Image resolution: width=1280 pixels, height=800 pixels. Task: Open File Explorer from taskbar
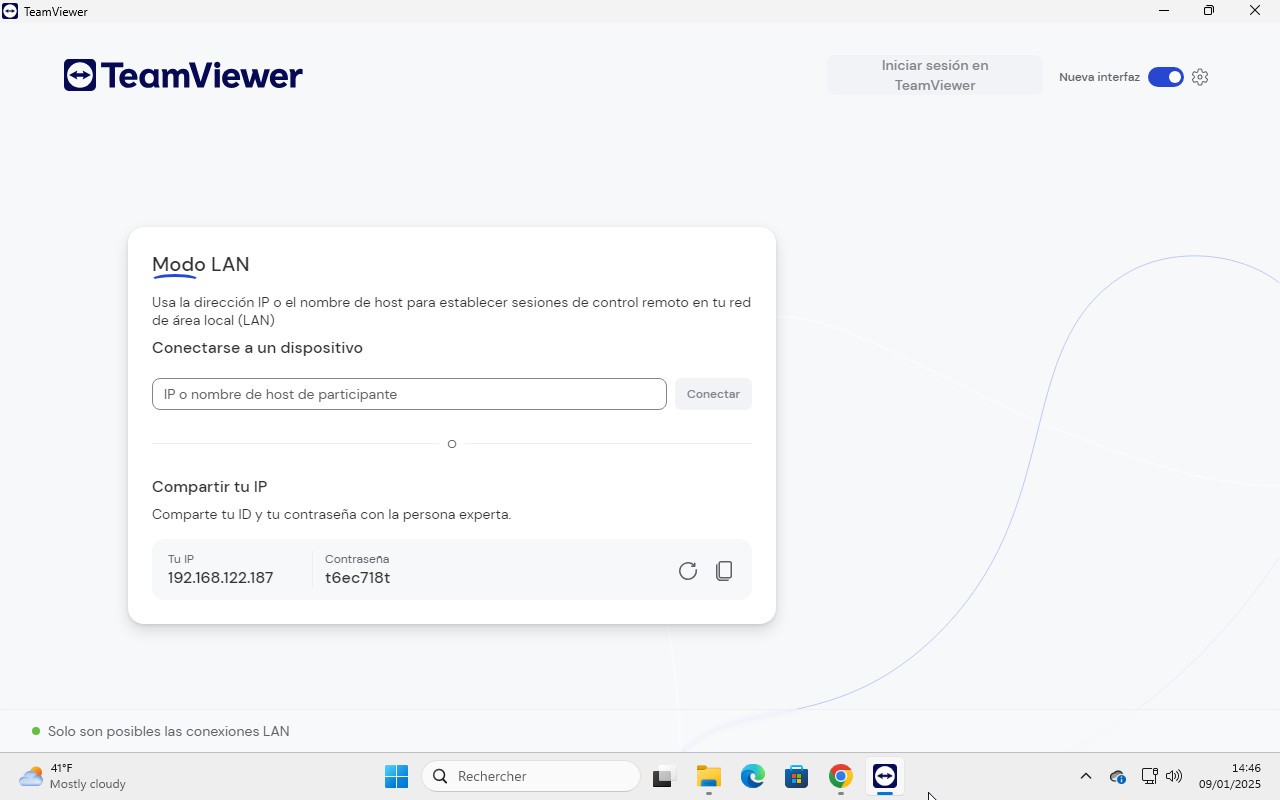click(708, 776)
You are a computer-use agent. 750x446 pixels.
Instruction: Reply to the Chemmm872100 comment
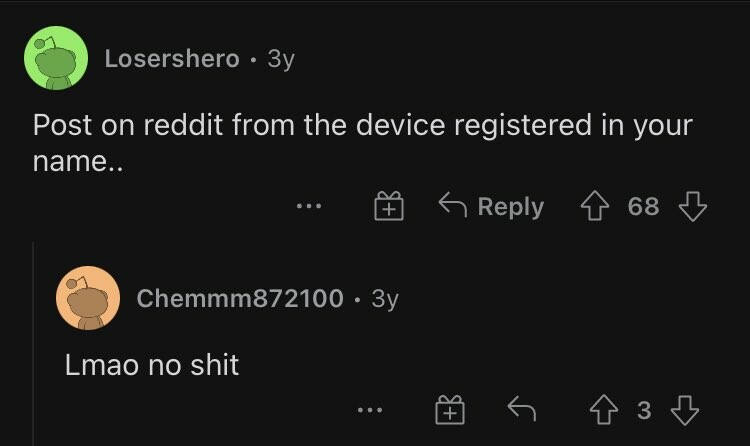521,408
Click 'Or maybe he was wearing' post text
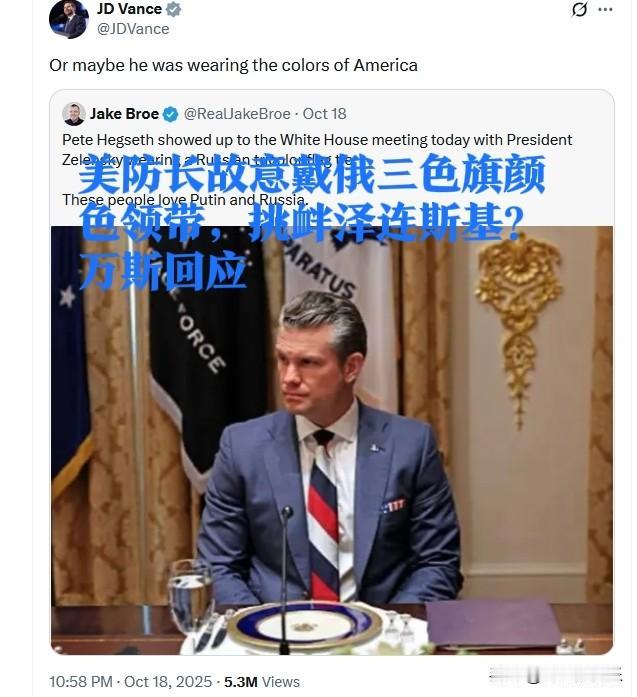This screenshot has height=697, width=637. pos(233,65)
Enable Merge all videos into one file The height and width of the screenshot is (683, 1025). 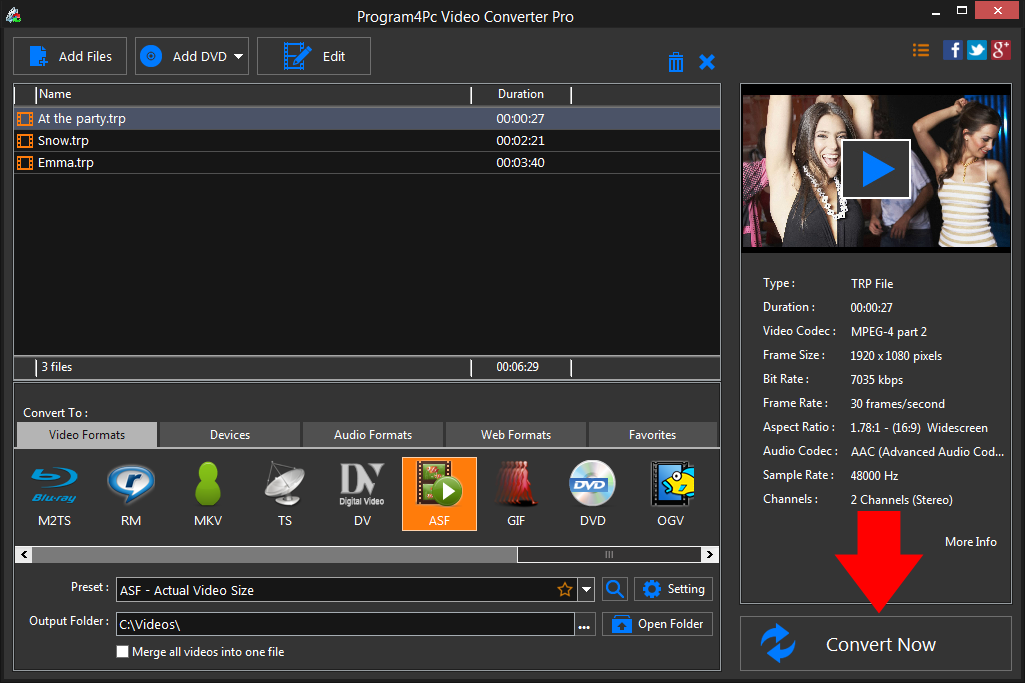pos(122,651)
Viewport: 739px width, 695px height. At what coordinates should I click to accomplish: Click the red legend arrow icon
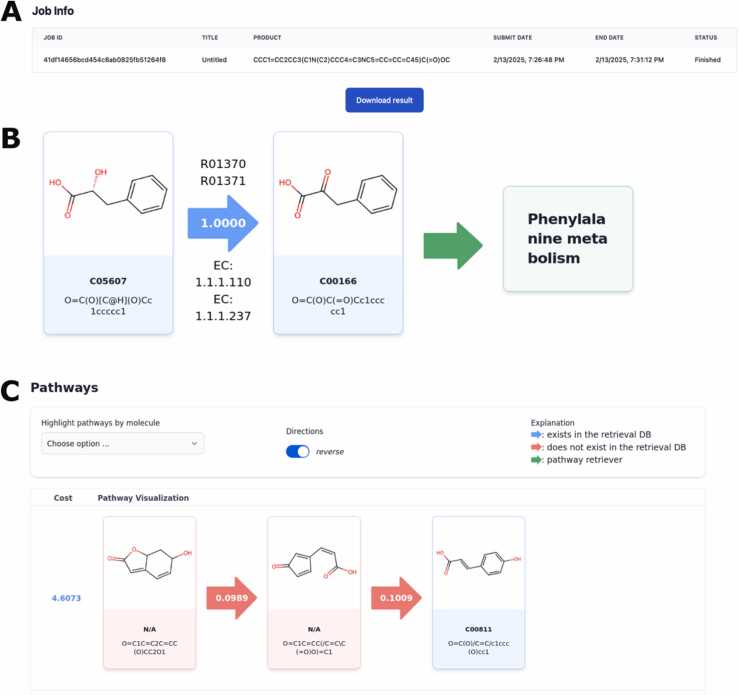click(536, 447)
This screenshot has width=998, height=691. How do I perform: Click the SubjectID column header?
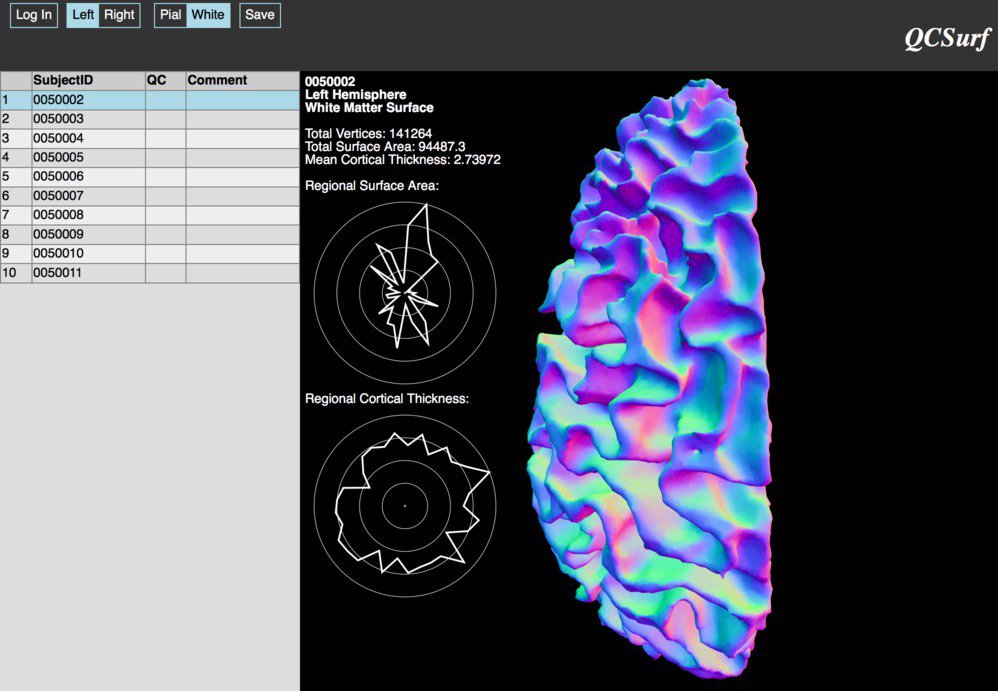pos(88,80)
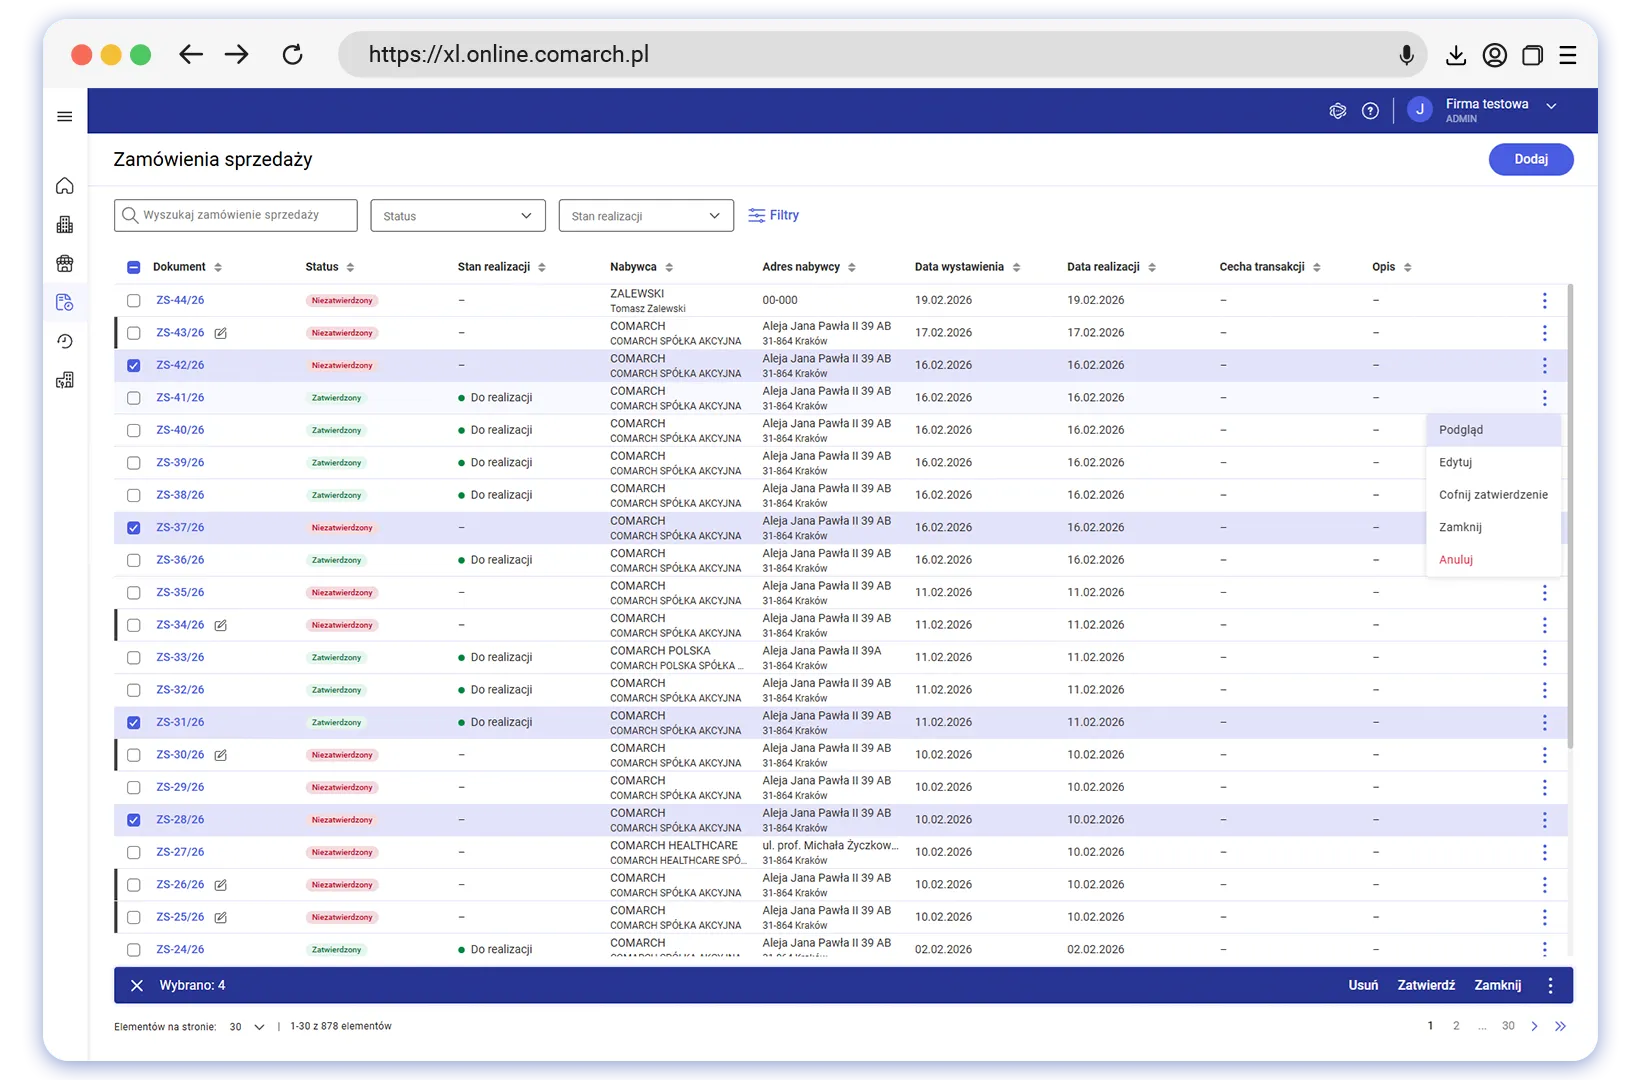Open the three-dot menu for ZS-44/26
The image size is (1640, 1080).
coord(1544,300)
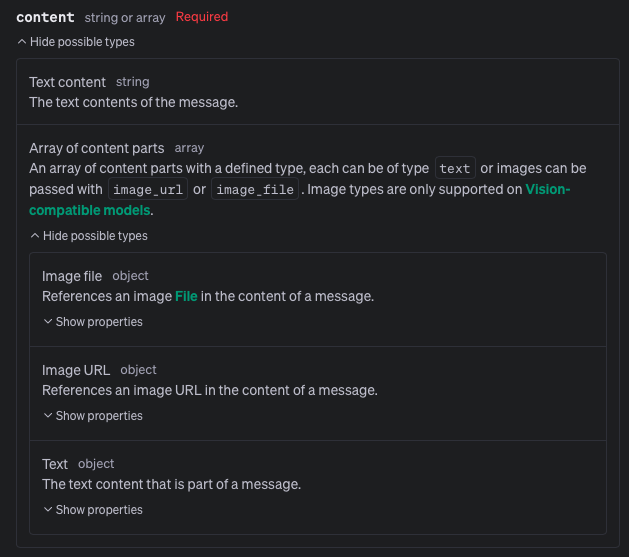
Task: Click the string or array type label
Action: coord(126,17)
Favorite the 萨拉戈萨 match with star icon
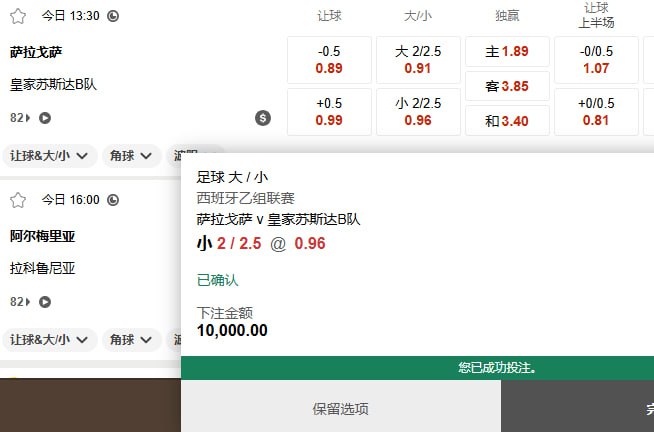The height and width of the screenshot is (432, 654). pyautogui.click(x=17, y=16)
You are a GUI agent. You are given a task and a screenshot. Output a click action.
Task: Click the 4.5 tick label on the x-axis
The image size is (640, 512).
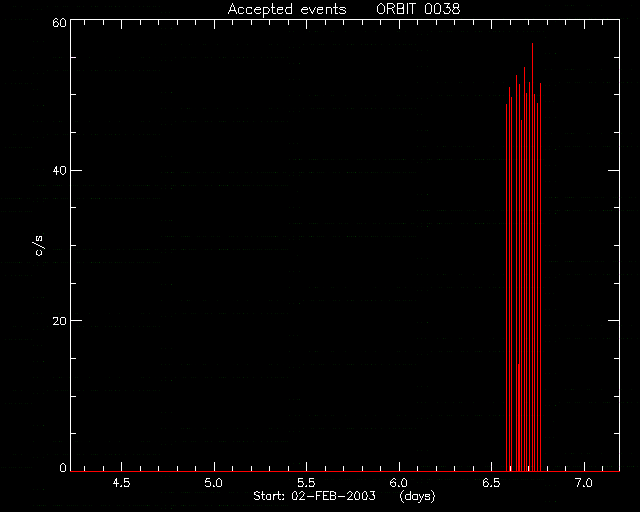click(121, 483)
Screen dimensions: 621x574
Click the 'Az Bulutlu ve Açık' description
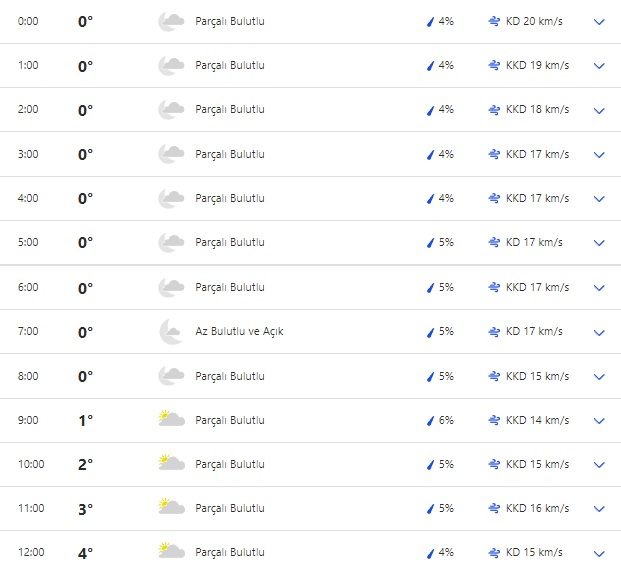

____________

• [ASSIGNMENT] Go through the entries and copy every line that has "agent".

• [ANSWER TO THIS EXERCISE]
You are a computer-use agent. 750x446 pixels.
You are a GUI agent. You are given a task and a screenshot. Output a click action.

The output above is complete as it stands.